>> START DATA LINES
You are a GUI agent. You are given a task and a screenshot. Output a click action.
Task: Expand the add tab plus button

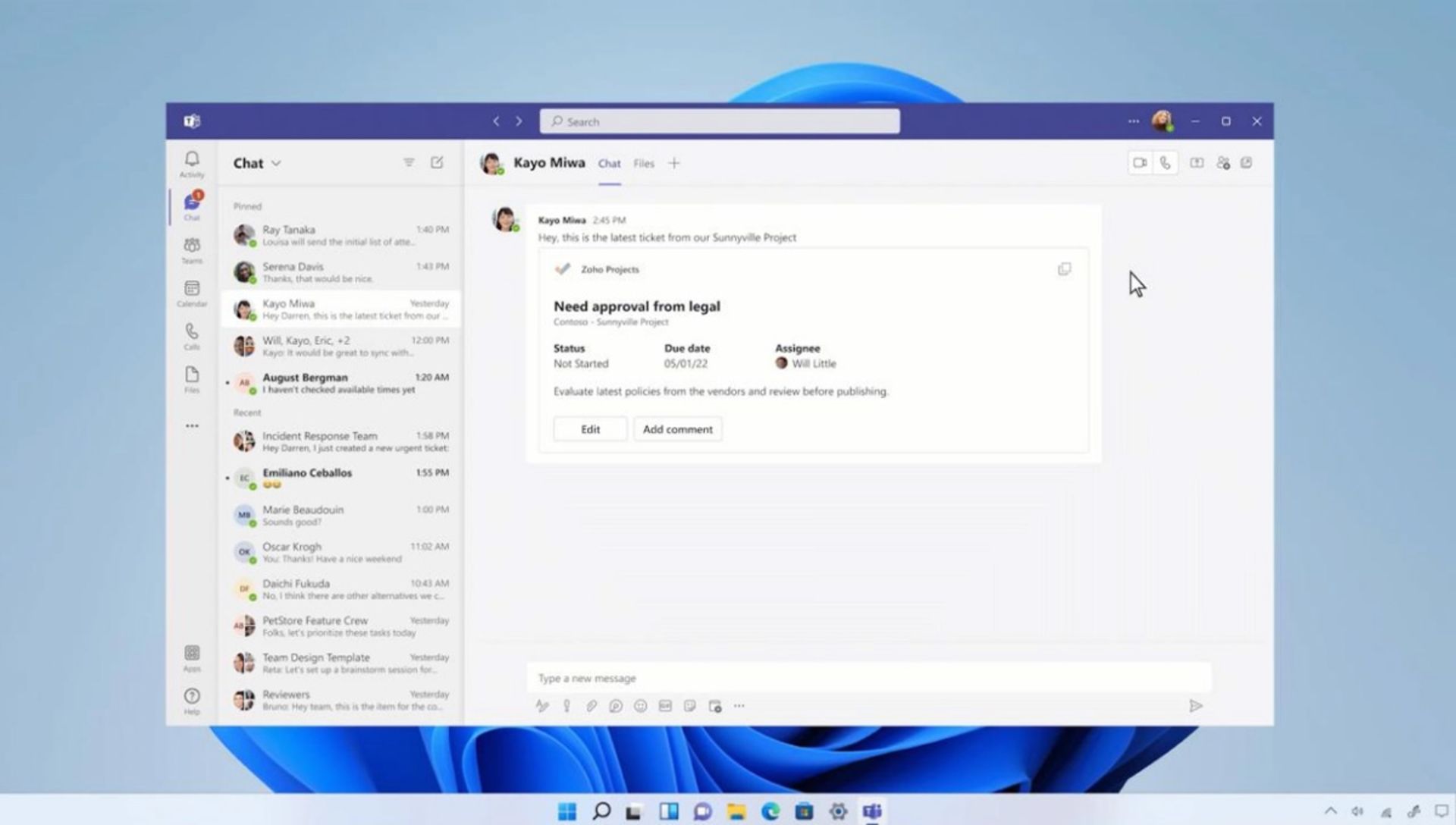click(674, 163)

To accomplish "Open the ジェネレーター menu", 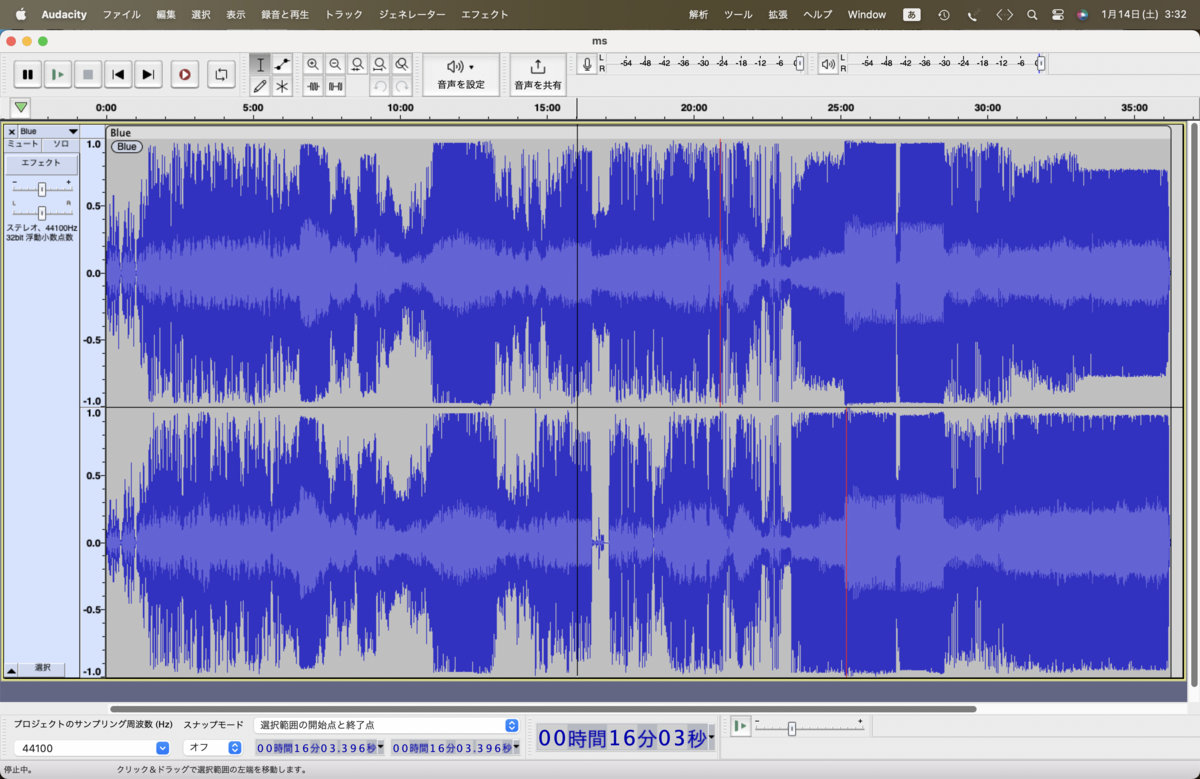I will pos(411,15).
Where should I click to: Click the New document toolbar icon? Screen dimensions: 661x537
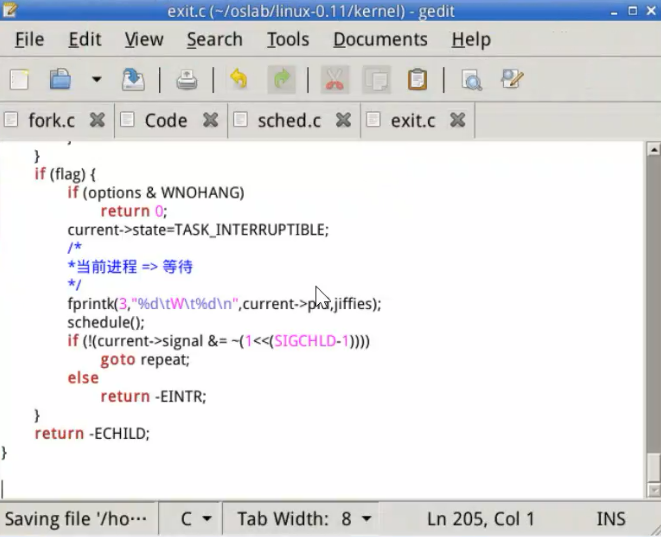19,80
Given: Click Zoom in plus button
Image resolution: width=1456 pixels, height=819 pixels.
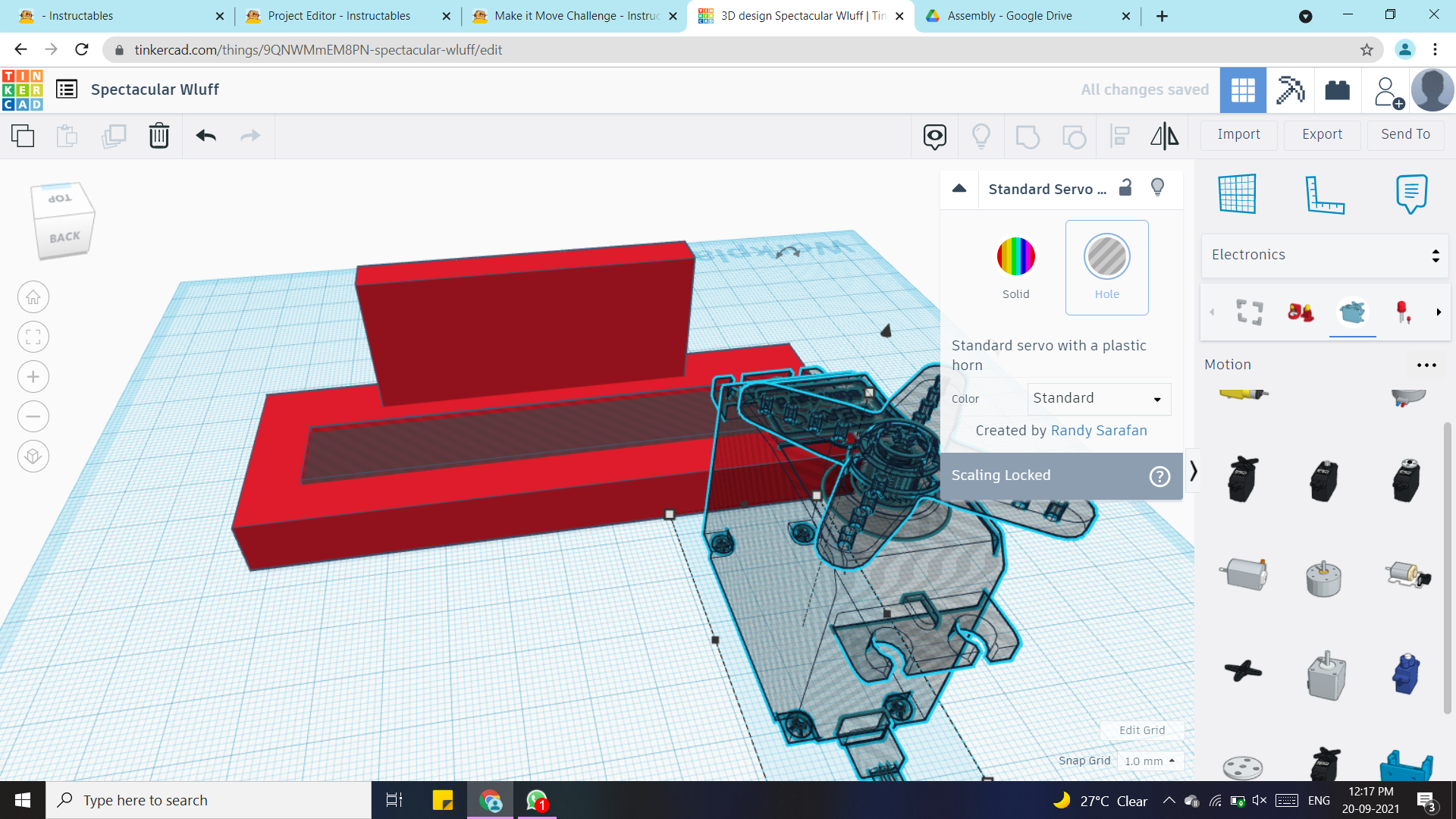Looking at the screenshot, I should pos(33,377).
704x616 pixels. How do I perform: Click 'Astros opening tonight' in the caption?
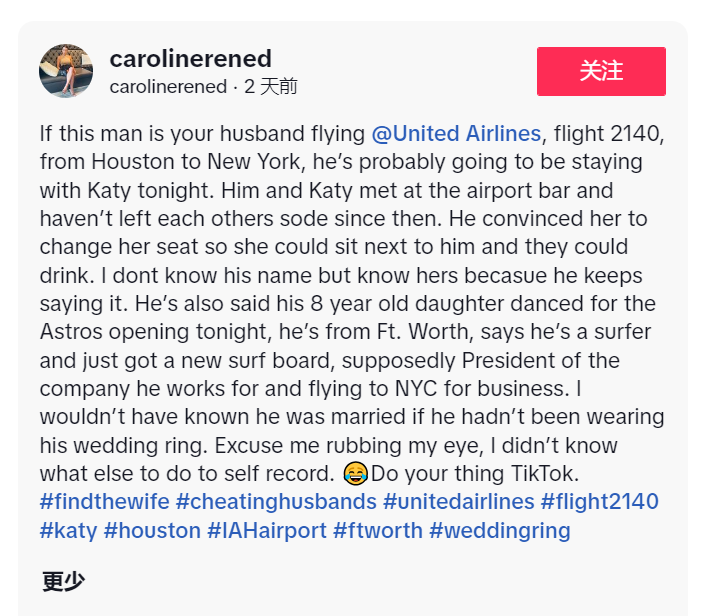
>> END DATA LINES
**WRITTEN EXERCISE**
Copy out the entries word for word, from the line with "Given: Click Zoom in plus button" through the last line of the entries, and leave out the pictures.

**REPLY TO THE TASK**
Given: Click Zoom in plus button
Image resolution: width=1456 pixels, height=819 pixels.
Looking at the screenshot, I should pos(33,377).
704x616 pixels. How do I perform: Click 'Astros opening tonight' in the caption?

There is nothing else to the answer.